Every AI productivity tool I looked at wanted me to move my life into their app. Notion AI. Todoist AI. Motion. They all say the same thing: "Come to us." That's the wrong pitch. My calendars are already set up. My notes are in Apple Notes. My reminders have location triggers configured. I'm not moving.
So I built the thing that should exist: an AI layer that reads from Apple's apps, thinks about what it finds, and writes back. You never leave your workflow. The intelligence is invisible.
What It Actually Does
SONET runs 14 automated tasks on a 24-hour cycle. Each one does exactly one thing:
- Daily Briefing — Reads calendar, reminders, and inbox at 6:30 AM. Writes a structured morning brief to Apple Notes. It's there when I pick up my phone.
- Afternoon Triage — Runs at 2 PM. What shifted today? What needs attention before tomorrow? What can wait?
- Weekly Review — Friday. Aggregates the whole week. Patterns, anomalies, things I said I'd do that I didn't.
- Content Pipeline — Scans industry sources, drafts posts, breaks long-form into LinkedIn and Instagram pieces.
- System Health — 1 AM. Did everything run? Are the launchd agents alive? Anything weird in the logs?
These aren't generic LLM calls. Each prompt took months to get right — what to read, how to structure the output, when to send a notification versus staying quiet. The prompts are the real IP. The orchestration is plumbing.
Why It's a Mac App
Apple Notes has no iOS API. None. The only way to read and write Notes programmatically is AppleScript on macOS. That one constraint shaped the entire architecture.
Which means: Mac App Store is out too. The sandbox blocks AppleScript. So it's a notarized DMG — download, drag to Applications, done.
And Anthropic doesn't allow OAuth for third-party apps, so there's no "Sign in with Claude." Instead, SONET supports two modes:
- CLI Mode — If you have Claude Pro or Max, SONET spawns
claude -pwith the task prompt.
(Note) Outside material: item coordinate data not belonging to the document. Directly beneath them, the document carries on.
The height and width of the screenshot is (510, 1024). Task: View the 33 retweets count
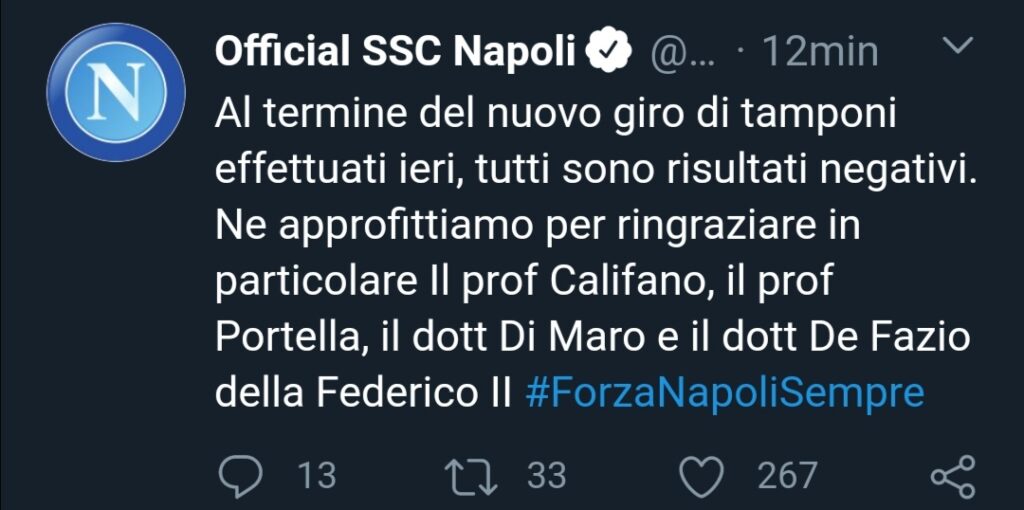(x=547, y=476)

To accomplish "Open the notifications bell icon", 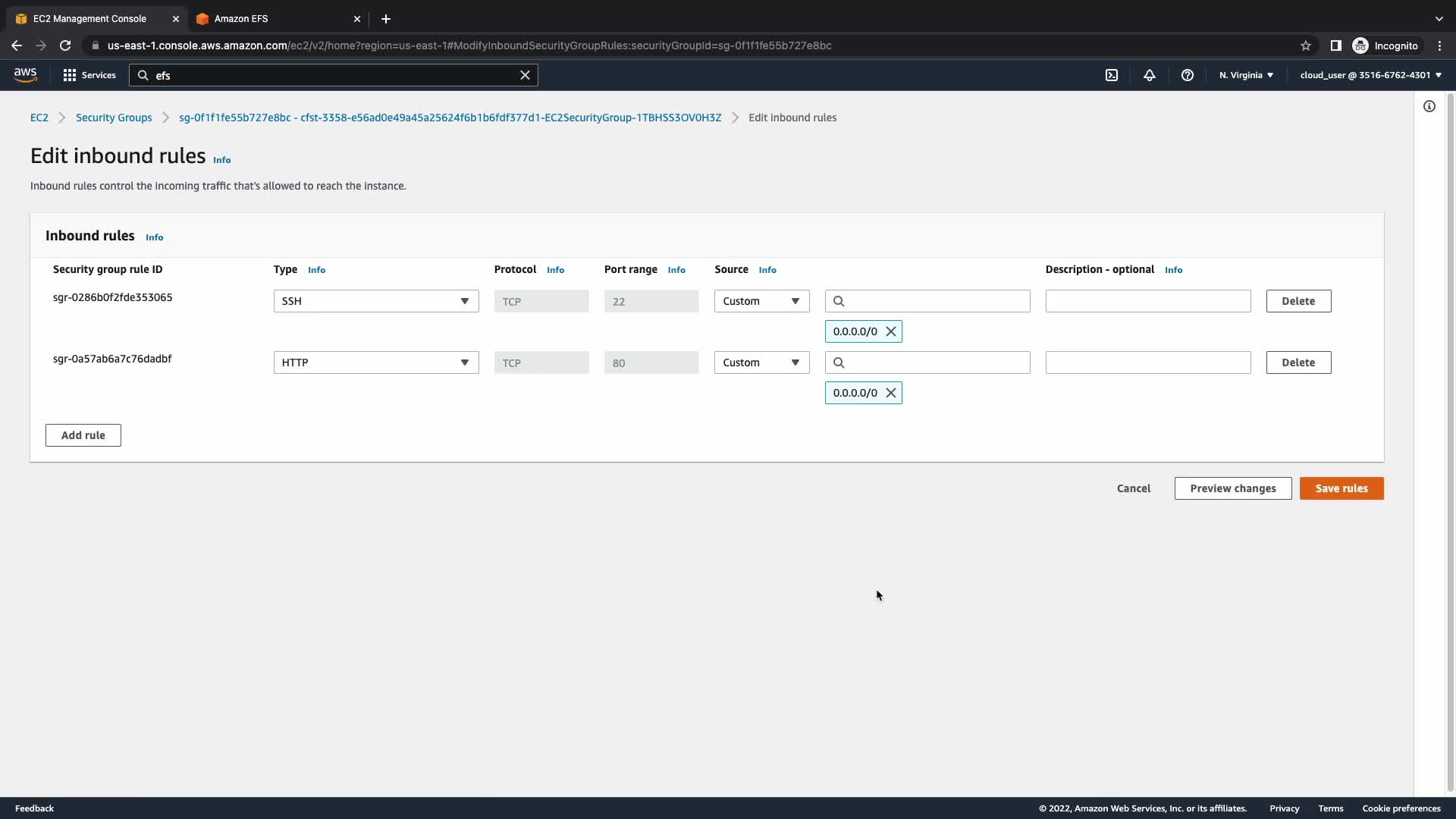I will coord(1150,75).
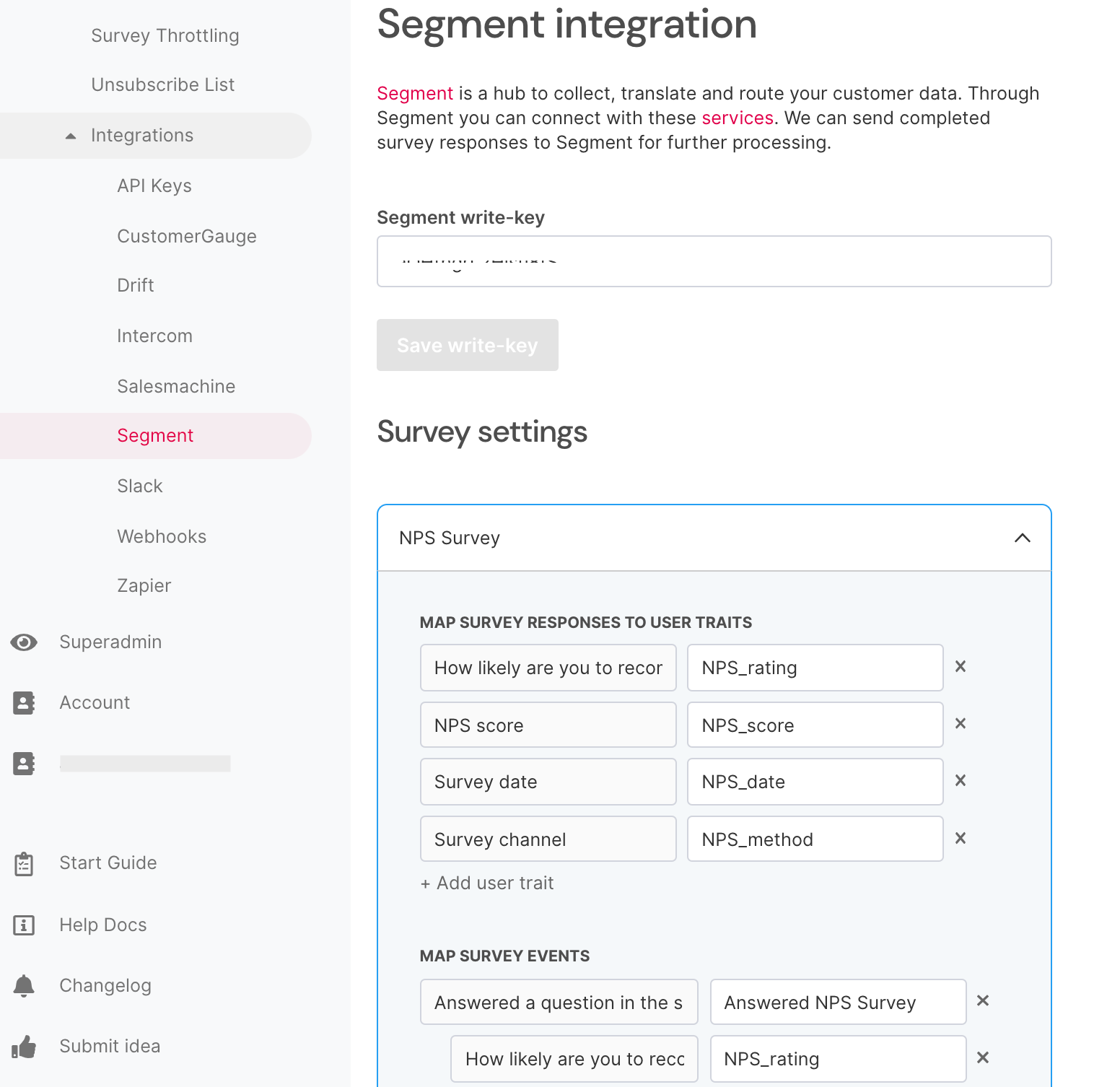This screenshot has height=1087, width=1120.
Task: Collapse the NPS Survey panel
Action: (x=1022, y=538)
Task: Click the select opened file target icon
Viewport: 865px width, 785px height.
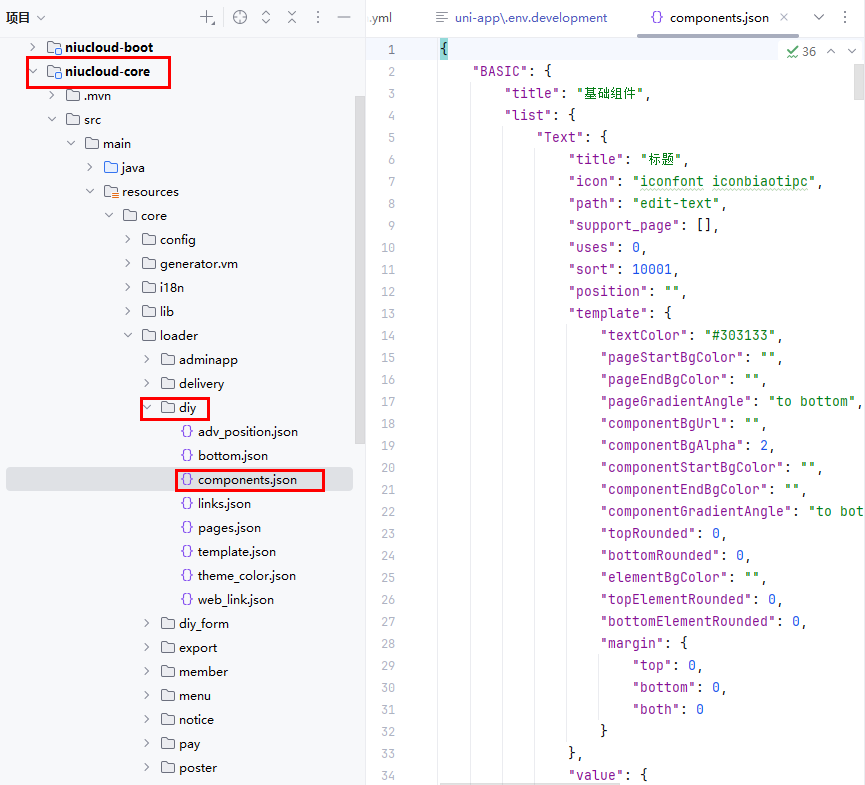Action: [x=239, y=17]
Uses your existing subscription. Free. - API Mode — If you have an API key, SONET calls the Messages API directly. Streaming, tool use, prompt caching. Costs pennies per month.
The Hard Part Nobody Sees
Scheduling sounds simple. It's not.
The Mac sleeps. WiFi drops. Claude CLI hangs sometimes. A task that ran fine 200 times fails on attempt 201 because Apple changed something in a point release. SONET handles all of it: 30-second polling with wake recovery, skip-if-unchanged logic (don't re-run the briefing if the calendar hasn't changed), structured output validation, and conditional notifications.
That reliability layer — the boring part — is the actual product. Anyone can write a prompt. Making it run correctly at 6:30 AM every single day for months? That's the work.
Where It Stands
SONET v1 has been running 24/7 on a Mac Mini since early 2026. Fourteen tasks, five launchd agents, zero babysitting. v2 is turning it from a personal tool into something other people can use — onboarding, template configuration, the context wizard that replaces my hand-written system config.
The question I keep coming back to: what would your mornings look like if the thinking had already been done before you woke up?